The PKM was extended to Kartuzy on 1 October 2015. On 29 December 2015, the Railway's owners began a public auction to determine who would execute the construction of two new stations in Gdynia; the contract for this project was awarded to Ferrovial and Budimex, who had also been responsible for the construction of the rest of the main line, on 22 September 2016, and the two stations, namely Gdynia Karwiny and Gdynia Stadion, were opened on 8 December 2017. On 30 May 2018, the Pomeranian Metropolitan Railway received 62 million zł in European Union funding to electrify its main line and construct a new station, Gdańsk Firoga. The station opened on 11 December 2022.

In May 2018, a letter of intent was signed in Kartuzy regarding the reconstruction of a railway link to Gdańsk via Stara Piła as part of the Nowa Wieś Wielka–Gdynia Port railway. This project, colloquially named the Kartuzy bypass (bajpas kartuski), saw preparation work initiate in February 2019. On 6 May 2019, an initial auction was held for the construction contract of the Kartuzy bypass, with auction actions concluding on 10 December 2020. The companies PHU Rajbud and Torhamer were awarded the contracts for a broader reconstruction of the line, and the PKM's construction contract was signed with Torhamer on 22 December 2020. On 6 January 2022, the Pomeranian voivode officially approved the Kartuzy bypass revitalization process. The first train moved onto the tracks of the Kartuzy bypass on 17 November 2023, and on 11 March 2024, regular passenger service began on the bypass.

Following a second auction, a contract was signed with the company Torpol on 30 April 2021 concerning the electrification of the PKM's lines, and electrification work began on 15 June 2021. On the night of 20-21 April 2022, overhead lines were installed by workers above the PKM network, with the first test runs of electric multiple unit (EMU) trains on the line occurring overnight between 8 and 9 November 2022. On 23 May 2023, electrification work concluded, and the first EMUs were released for scheduled passenger service on the line on 12 June.

Initial plans for the construction of a new branch of the PKM's network - PKM Południe - were formalized in a 2020 feasibility study regarding such a project. In June 2021, a formal construction contract and future auction was announced, and an auction for the contract being awarded did occur in 2024; the companies awarded the contract on 28 June that year were Infra – Centrum Doradztwa, Mosty Gdańsk, and Biuro Projektów Komunikacyjnych w Poznaniu.
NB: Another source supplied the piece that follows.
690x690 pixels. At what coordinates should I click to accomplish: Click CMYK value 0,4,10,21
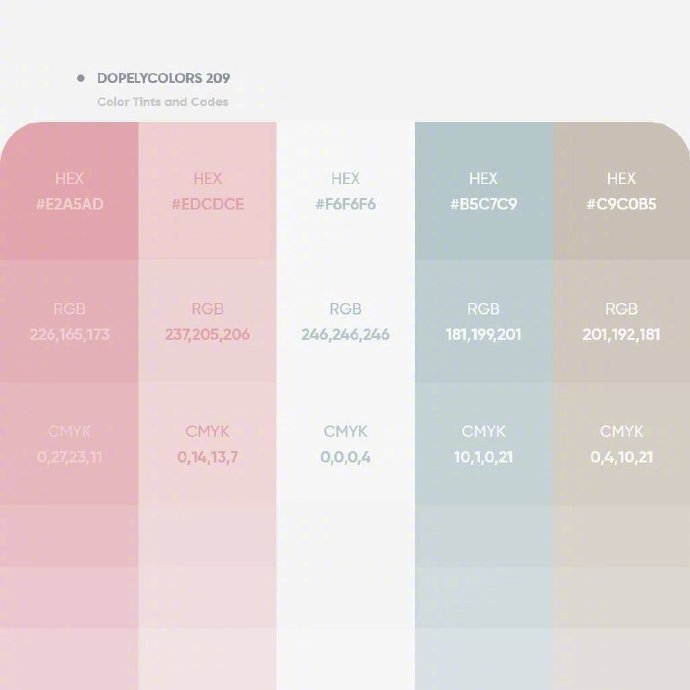pos(621,458)
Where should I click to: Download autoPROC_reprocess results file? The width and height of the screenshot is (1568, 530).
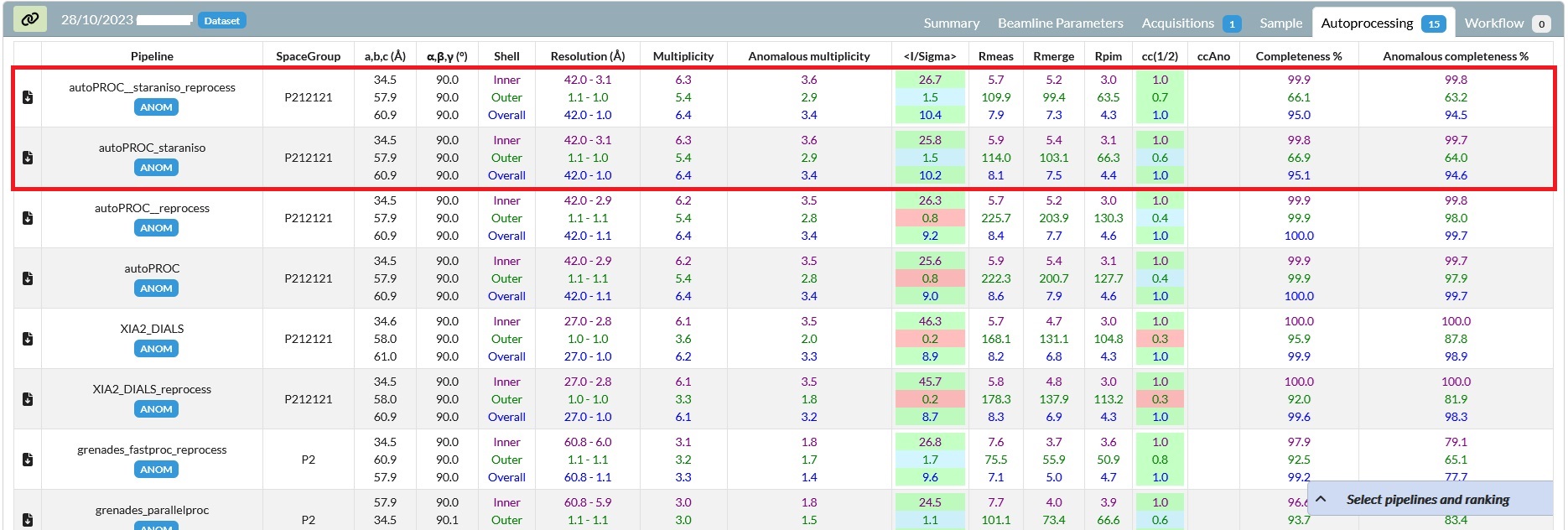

The final decision to go forward with the project made on 11 March 2025, with an expected cost of 2.3 billion zł and a length of 7.5 km.

== Routes and stations ==
The Pomeranian Metropolitan Railway company itself owns 9 stations between Gdańsk Wrzeszcz and Gdańsk Osowa stations, along with the railway line connecting them. The railway is connected to neighbouring lines, leading to Gdańsk Główny, Kartuzy, Kościerzyna, and Gdynia Główna; these lines are owned by the Polish State Railways. Polregio is the sole operator of passenger trains on the line. Four rail lines operate on the PKM line: Kościerzyna - Gdańsk Osowa - Gdynia Główna, Kościerzyna - Gdańsk Wrzeszcz - Gdynia Główna, Gdańsk Główny - Kartuzy, and Gdańsk Wrzeszcz - Gdańsk Port Lotniczy - Gdynia Główna.

== Rolling stock ==
Up to 2023, the PKM was served by diesel multiple unit trains provided by Pesa such as the Pesa Atribo. After an extensive electrification effort in 2022 and 2023, in the latter year, electric multiple unit EN57 trains operated by Polregio began passenger service on the line.